Attenuation of cryopreservation-induced oxidative stress by antioxidant: Impact of Coenzyme Q10 on the quality of post-thawed buck spermatozoa

Abstract

The aim of this study was to determine the quality of post-thawed buck spermatozoa by attenuation of cryopreservation-induced oxidative stress using CoQ10, a lipophilic antioxidant. Ejaculates at every sampling period were collected from four Mahabadi bucks, pooled and diluted in soybean lecithin-based extenders containing 0 (negative control, NC), 0.5 (CQ0.05), 1 (CQ1), and 1.5 (CQ1.5) μM CoQ10 and 0.9% (v/v) DMSO (positive control, PC). The diluted semen was gradually cooled to 4 °C, then frozen and stored in liquid nitrogen.

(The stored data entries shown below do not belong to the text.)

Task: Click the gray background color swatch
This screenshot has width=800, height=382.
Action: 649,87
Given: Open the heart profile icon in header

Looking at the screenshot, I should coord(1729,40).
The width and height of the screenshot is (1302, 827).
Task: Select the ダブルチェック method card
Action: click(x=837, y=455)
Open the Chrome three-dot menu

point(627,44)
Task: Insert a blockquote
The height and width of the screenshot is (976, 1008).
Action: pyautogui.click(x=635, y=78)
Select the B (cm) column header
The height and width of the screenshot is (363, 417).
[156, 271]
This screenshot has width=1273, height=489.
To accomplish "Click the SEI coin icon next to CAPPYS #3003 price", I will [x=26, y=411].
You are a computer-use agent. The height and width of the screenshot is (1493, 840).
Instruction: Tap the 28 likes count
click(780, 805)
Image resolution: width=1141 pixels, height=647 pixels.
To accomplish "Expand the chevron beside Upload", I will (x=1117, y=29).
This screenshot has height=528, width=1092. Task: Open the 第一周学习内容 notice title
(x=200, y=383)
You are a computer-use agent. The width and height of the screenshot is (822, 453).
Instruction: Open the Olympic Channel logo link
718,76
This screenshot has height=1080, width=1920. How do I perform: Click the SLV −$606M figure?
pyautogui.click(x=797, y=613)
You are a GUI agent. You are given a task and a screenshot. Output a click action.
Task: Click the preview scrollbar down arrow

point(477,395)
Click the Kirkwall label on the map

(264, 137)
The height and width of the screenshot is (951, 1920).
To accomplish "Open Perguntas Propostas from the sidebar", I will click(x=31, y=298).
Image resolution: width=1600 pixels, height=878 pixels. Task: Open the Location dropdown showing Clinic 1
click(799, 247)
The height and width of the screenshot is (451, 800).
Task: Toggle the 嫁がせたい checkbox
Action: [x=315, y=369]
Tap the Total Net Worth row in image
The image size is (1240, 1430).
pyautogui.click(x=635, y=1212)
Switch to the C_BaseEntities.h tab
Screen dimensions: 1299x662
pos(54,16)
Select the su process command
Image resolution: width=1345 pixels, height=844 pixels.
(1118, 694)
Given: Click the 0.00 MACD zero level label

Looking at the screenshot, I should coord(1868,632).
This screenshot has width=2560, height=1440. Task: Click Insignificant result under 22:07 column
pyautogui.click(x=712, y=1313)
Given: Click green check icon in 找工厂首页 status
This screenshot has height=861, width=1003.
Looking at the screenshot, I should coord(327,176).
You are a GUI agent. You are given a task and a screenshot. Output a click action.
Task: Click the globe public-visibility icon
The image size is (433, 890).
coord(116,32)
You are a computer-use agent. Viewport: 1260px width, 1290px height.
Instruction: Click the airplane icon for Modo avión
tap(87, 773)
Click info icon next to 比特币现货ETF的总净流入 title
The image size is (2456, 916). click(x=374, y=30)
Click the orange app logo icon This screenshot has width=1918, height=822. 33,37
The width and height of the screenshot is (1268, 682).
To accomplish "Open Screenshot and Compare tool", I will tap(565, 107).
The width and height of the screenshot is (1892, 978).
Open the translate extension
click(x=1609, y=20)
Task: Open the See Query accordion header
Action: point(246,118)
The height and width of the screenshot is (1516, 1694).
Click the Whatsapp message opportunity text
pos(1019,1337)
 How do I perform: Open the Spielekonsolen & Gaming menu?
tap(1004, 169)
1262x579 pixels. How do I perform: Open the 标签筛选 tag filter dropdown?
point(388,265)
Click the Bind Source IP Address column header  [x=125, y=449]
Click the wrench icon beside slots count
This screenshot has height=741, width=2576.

After thawing, total motility although was significantly higher in CQ1 (53.40 ± 1.83) than control groups (43.60 ± 1.83% and 42.20 ± 1.83%; P < 0.05), but this parameter did not differ between CQ1 and CQ1.5. Sperm viability was significantly higher in CQ1 (54.20 ± 2.03%) than that of control and CQ0.5. The CQ1 and CQ1.5 led to significantly higher the plasma membrane functionality compared to control groups. Sperm abnormality was significantly lower in CQ1 than that of NC. The results also showed that MDA level was significantly lower in CQ1 and CQ1.5 compared with control and CQ0.5. The CQ1 (59.43 ± 3.93%) was significantly increased mitochondrial activity compared to control groups. Although a greater value for %DFI was found in NC (10.24 ± 0.48%) and PC (9.77 ± 0.48%) groups compared to others, it was lower in CQ1 group (4.26 ± 0.48%). In conclusion, based on our research results, 1 μM CoQ10 could protect buck spermatozoa from cryoinjury.